Fluorochrome-conjugated antibodies to MSLN (anti-MSLN PE-conjugated Rat IgG2A FAB32652P; R&D Systems), CD45, CD3 (PE/Cy7 anti-human CD3 Clone HI3A, 300316; BioLegend), CD4 (APC Mouse Anti-Human CD4, 55349; BD Pharmingen), CD8 (FITC Mouse Anti-Human CD8, 561948; BD Pharmingen), programmed death-ligand 1 (PD-L1), PD-1, and Myc-tag (PE Mouse Anti-Human Myc, 9B11; Cell Signaling Technology) were used. All flow cytometric analyses were performed on either a BD FACSCalibur or an LSR II (BD Biosciences) flow cytometer; data were analyzed using FCS Express software (V.7). Flow cytometry of in vivo xenograft tumor samples was performed after filtration in a 40 µm filter and blocking with an antimouse Fc block.
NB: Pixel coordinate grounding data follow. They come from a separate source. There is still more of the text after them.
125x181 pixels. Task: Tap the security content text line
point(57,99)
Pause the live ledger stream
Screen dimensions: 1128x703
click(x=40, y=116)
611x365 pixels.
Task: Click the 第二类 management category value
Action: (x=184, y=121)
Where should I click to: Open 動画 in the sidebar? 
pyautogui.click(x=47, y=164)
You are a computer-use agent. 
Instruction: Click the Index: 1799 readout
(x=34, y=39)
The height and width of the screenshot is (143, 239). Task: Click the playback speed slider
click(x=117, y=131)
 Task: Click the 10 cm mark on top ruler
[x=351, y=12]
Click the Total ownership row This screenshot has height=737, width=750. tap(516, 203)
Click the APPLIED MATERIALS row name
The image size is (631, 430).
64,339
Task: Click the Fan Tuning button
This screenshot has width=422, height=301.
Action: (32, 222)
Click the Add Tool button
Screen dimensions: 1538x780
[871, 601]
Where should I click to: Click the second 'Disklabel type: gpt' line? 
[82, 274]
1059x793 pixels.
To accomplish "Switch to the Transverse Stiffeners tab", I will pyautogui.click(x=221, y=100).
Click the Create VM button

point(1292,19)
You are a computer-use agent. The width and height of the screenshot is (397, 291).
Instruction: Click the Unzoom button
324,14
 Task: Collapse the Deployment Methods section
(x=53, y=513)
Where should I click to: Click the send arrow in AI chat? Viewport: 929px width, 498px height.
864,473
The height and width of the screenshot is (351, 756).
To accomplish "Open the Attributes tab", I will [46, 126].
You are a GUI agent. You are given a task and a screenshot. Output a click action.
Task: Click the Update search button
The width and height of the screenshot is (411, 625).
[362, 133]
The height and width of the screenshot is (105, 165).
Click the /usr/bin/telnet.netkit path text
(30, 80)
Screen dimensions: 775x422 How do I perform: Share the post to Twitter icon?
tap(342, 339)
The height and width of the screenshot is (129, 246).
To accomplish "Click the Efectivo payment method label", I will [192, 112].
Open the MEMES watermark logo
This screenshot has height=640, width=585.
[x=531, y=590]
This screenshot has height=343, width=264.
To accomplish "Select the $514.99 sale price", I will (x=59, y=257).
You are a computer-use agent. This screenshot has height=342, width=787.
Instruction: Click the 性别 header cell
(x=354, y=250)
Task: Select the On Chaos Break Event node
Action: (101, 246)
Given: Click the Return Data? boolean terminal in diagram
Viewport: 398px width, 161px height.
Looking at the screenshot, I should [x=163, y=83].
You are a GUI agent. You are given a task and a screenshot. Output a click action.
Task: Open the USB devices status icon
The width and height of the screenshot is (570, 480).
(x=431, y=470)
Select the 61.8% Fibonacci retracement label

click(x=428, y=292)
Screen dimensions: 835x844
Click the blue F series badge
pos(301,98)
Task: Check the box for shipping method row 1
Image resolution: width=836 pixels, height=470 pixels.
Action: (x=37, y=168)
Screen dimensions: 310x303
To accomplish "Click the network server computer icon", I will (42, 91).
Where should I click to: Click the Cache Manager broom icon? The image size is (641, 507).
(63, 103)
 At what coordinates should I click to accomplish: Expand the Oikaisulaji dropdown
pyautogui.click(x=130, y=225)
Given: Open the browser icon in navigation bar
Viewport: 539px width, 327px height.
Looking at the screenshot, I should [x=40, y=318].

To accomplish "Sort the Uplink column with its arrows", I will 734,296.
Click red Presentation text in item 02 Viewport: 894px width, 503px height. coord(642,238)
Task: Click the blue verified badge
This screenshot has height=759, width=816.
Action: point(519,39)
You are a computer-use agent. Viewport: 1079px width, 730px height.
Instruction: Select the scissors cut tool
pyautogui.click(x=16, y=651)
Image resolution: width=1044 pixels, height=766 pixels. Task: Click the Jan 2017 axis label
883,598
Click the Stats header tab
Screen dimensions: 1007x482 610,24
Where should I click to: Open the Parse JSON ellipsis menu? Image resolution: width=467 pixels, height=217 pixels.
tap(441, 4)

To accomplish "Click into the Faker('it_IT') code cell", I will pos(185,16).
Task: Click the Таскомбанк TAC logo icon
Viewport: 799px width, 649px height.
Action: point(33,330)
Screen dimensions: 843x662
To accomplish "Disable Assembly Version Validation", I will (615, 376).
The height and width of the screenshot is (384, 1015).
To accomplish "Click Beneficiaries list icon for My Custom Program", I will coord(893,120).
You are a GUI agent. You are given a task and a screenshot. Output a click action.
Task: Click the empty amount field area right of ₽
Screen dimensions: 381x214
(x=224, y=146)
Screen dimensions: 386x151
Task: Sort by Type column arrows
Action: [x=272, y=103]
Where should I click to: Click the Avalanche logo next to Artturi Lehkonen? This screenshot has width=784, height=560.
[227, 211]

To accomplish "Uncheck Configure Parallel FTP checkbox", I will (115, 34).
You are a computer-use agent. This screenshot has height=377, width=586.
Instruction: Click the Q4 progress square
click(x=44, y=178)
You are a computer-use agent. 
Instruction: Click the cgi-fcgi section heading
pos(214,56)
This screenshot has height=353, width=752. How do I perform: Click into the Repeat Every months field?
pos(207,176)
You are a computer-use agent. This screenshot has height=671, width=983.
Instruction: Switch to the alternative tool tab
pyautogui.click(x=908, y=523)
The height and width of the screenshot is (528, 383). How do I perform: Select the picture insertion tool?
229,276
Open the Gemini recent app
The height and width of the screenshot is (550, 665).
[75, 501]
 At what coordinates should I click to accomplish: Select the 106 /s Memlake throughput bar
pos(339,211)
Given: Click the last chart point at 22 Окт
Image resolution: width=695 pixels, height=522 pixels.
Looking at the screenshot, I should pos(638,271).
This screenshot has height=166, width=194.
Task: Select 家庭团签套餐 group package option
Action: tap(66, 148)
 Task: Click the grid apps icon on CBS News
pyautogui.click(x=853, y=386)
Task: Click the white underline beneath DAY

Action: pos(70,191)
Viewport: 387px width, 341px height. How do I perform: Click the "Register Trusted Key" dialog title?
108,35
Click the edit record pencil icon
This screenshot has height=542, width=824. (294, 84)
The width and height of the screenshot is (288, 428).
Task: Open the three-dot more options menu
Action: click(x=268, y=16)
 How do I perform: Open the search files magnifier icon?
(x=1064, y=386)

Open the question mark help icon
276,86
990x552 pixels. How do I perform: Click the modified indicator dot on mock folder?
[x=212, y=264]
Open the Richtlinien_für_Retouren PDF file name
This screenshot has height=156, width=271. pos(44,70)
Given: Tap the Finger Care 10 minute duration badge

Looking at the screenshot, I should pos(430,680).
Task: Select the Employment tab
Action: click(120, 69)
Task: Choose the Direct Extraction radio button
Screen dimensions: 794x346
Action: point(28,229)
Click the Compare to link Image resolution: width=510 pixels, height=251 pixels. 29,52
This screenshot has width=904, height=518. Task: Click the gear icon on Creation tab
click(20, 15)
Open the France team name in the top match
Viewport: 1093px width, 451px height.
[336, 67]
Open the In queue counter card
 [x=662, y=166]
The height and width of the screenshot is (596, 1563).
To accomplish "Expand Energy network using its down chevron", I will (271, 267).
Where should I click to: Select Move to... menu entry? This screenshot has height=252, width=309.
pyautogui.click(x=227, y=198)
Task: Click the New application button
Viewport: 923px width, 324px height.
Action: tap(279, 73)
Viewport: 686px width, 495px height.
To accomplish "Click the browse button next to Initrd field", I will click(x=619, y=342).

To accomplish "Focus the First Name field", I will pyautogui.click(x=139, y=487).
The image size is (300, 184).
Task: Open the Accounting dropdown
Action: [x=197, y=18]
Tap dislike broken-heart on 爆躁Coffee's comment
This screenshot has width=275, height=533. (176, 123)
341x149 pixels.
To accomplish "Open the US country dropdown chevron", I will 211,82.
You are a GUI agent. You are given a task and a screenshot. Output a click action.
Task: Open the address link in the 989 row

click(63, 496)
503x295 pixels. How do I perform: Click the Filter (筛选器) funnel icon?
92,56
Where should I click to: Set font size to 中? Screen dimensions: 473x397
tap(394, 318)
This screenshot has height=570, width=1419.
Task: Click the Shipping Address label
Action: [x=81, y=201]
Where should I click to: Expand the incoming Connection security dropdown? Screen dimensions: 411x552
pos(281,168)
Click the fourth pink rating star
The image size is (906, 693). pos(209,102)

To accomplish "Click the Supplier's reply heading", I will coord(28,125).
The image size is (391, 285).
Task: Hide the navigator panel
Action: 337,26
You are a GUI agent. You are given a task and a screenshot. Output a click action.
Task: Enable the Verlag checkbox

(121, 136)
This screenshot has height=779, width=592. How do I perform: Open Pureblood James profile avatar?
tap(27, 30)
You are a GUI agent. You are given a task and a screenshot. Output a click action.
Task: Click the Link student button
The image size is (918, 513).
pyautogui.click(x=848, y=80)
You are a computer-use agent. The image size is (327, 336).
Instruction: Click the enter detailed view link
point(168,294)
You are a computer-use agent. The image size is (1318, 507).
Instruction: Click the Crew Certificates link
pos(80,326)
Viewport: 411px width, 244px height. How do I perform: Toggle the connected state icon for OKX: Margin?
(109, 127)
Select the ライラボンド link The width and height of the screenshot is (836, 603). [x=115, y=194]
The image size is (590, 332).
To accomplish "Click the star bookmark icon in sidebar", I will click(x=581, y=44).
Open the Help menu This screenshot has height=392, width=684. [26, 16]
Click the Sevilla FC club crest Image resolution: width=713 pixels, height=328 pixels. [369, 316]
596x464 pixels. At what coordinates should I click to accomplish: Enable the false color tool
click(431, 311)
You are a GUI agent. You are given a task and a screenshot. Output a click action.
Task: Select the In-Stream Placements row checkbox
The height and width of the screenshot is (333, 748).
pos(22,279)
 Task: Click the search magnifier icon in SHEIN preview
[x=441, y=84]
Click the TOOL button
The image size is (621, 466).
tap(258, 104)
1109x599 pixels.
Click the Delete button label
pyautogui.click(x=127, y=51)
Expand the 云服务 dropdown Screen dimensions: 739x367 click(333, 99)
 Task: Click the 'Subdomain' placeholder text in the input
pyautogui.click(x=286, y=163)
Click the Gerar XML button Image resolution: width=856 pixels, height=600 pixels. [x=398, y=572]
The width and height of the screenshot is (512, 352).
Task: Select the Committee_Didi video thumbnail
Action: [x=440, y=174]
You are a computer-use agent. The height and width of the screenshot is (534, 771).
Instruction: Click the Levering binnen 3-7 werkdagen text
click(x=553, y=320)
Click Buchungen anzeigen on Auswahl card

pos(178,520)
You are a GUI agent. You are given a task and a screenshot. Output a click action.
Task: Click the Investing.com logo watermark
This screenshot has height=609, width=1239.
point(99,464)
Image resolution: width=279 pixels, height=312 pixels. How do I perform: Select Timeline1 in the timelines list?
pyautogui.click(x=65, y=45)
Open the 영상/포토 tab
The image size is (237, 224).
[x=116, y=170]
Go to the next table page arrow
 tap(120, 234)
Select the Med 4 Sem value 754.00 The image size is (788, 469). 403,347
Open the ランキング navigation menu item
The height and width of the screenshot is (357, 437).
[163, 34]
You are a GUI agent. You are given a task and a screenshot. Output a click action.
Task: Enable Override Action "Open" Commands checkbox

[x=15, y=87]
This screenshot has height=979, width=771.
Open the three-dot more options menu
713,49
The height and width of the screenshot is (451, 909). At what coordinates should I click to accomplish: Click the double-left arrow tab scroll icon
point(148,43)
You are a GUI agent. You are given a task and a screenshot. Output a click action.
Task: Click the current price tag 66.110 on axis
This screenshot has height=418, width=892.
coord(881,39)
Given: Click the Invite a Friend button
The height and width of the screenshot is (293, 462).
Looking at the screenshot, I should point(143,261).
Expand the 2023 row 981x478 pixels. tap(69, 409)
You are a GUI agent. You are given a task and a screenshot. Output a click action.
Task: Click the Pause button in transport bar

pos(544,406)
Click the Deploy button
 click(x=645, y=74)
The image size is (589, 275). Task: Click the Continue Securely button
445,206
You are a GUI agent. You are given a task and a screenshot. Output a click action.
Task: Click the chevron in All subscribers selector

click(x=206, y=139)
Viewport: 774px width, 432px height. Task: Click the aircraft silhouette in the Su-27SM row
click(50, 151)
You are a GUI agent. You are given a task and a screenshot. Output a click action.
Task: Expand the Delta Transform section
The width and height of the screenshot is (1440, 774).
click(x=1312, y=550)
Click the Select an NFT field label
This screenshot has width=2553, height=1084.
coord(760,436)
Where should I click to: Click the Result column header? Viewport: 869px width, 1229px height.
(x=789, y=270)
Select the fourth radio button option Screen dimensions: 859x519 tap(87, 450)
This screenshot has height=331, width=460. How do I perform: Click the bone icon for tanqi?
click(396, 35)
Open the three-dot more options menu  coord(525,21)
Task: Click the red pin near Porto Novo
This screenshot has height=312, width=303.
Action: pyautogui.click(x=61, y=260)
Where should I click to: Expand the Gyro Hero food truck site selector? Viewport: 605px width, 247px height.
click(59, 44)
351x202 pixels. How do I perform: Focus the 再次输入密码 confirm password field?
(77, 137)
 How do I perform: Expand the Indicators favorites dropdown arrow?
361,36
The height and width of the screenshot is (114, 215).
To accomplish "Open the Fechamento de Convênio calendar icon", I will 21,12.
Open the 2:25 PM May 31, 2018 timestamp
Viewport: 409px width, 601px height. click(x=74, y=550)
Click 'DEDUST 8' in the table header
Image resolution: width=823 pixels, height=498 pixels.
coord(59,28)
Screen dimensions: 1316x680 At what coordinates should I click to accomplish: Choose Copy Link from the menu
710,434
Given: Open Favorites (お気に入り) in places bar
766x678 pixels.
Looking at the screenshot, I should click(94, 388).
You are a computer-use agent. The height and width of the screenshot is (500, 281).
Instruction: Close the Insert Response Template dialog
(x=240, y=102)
Gastroesophageal cancer peritoneal carcinomatosis mouse models

The experimental procedures used for the animal studies were approved by the Institutional Animal Care and Use Committee at Memorial Sloan Kettering Cancer Center. NSG mice (The Jackson Laboratory) were injected intraperitoneally with 5e6 KYAE1-GM or SKGT4-GM gastroesophageal adenocarcinoma cells expressing MSLN and GFP-luciferase in 200 µL of serum-free media. M28z1XXPD1DNR CAR T cells or control (untransduced) T cells were injected in 200 µL of serum-free media by intraperitoneal or intravenous injection in doses of 1e5, 2e5, or 5e5 cells per mouse. Flank tumor was established via injection of 5e6 KYAE1-M or KYAE tumor cells in serum-free media. Flank-tumor volumes were calculated as tumor volume (mm3) = [width (mm)]2 × [length (mm)]/2. Ascites fluid was obtained from the mouse peritoneum after euthanasia, and the TGF-β1 concentration was determined using the Luminex assay (Thermo Fisher Scientific).